Footnote: On Q&A, Seymour made it clear that ACT’s message to the people who weren’t insured and who have lost everything is basically… Suck it up. ACT is not even in favour of compensating the uninsured for their land value.
Footnote Two: Seymour also wants to scrap the RMA consent process within the ravaged areas of the East Coast. Because otherwise, Seymour argued, things might end up like the situation after the leaky buildings crisis, where all sorts of regulations and red tape were imposed on the building industry. Yes, ACT‘s leader really wants to go back to the good old days so that the cyclone rebuild can be done cheaply, and in the kind of giddy “no rules” climate that gave us the leaky buildings crisis:
Seymour also called for council consents to be replaced by mandatory insurance on new builds: “That way, an insurance company is working out, maybe this risk is worth it; maybe it’s not. And I think it’s become a more relevant policy after these disasters because what we’ve seen is that often councils haven’t made the right calculation.

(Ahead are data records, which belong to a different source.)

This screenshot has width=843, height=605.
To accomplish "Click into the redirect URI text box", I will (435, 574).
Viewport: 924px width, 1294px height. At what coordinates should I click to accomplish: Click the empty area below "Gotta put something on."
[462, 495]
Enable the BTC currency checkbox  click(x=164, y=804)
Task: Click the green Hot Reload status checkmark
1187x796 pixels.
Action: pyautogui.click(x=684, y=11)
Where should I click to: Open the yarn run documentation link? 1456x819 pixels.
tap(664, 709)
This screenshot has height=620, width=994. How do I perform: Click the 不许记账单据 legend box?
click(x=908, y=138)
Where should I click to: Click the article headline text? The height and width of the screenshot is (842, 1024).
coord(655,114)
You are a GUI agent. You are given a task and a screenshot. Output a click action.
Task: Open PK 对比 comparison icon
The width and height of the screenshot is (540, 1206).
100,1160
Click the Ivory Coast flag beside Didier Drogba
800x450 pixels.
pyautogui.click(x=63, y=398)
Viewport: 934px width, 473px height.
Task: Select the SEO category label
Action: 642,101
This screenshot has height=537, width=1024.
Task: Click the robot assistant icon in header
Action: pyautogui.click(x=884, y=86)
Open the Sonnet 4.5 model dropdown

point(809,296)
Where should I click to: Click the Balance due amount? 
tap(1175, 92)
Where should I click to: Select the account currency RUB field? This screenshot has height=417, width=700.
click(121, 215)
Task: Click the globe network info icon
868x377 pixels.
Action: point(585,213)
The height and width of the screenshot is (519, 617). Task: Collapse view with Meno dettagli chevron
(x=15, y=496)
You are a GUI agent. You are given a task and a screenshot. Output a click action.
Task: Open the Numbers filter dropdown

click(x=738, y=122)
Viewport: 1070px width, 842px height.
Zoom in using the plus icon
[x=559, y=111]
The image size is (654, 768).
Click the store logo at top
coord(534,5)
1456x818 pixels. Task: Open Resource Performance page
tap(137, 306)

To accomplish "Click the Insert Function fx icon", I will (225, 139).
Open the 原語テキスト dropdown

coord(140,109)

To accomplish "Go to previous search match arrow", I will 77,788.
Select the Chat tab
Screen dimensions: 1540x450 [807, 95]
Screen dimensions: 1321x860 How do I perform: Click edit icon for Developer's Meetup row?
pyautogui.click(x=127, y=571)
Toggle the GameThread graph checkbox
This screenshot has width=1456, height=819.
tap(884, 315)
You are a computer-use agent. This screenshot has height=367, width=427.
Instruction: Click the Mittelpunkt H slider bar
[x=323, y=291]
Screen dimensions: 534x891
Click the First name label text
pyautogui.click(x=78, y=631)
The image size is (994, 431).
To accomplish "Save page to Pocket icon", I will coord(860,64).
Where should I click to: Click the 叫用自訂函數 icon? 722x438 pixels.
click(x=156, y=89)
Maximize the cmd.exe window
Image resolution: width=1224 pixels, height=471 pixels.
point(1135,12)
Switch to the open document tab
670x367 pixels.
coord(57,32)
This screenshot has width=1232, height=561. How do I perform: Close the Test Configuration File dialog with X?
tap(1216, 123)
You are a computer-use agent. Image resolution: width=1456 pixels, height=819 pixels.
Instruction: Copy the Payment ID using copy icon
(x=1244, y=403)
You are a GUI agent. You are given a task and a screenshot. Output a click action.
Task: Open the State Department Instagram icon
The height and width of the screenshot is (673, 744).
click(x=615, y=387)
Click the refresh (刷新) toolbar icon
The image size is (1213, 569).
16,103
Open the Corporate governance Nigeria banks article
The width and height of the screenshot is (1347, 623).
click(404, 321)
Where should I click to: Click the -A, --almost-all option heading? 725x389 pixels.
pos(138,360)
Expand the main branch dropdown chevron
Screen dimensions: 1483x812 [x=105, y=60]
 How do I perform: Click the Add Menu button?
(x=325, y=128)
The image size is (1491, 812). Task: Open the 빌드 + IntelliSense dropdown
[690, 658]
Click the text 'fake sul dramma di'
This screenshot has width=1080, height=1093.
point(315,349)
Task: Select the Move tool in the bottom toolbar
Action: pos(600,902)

“What’s more, if we start having councils or central government bailing people out, the only way they’re going to respond is the same way they responded after leaky buildings. They will put more stringent bureaucracy and requirements on people who want to build, because they are on the hook.”
You have to concede that this is quite a novel idea. Replace flooded buildings with (potentially) leaky rebuilds, and then let the people affected sort it out with their insurance companies. What could possibly go wrong?
Big Thief, Colbert
Anyone who caught Big Thief’s recent shows in New Zealand will have heard Adrianne Lenker unveil several new songs. The most memorable of them was the “ Vampire Empire” song that the band featured last week on Stephen Colbert’s late night show. Oddly, she seems to have slowed down the tempo from the version she played in Wellington, at least. It puts the song at risk of plodding, when it should feel like an inevitable headlong rush. And a flute is always a bad sign of over-thinking the situation.
Add this one to the list of songs that sounded better in the moment than in the versions preserved for posterity. Still good, but… in Wellington, the scream that Lenker delivered to finish the song was hair-raising.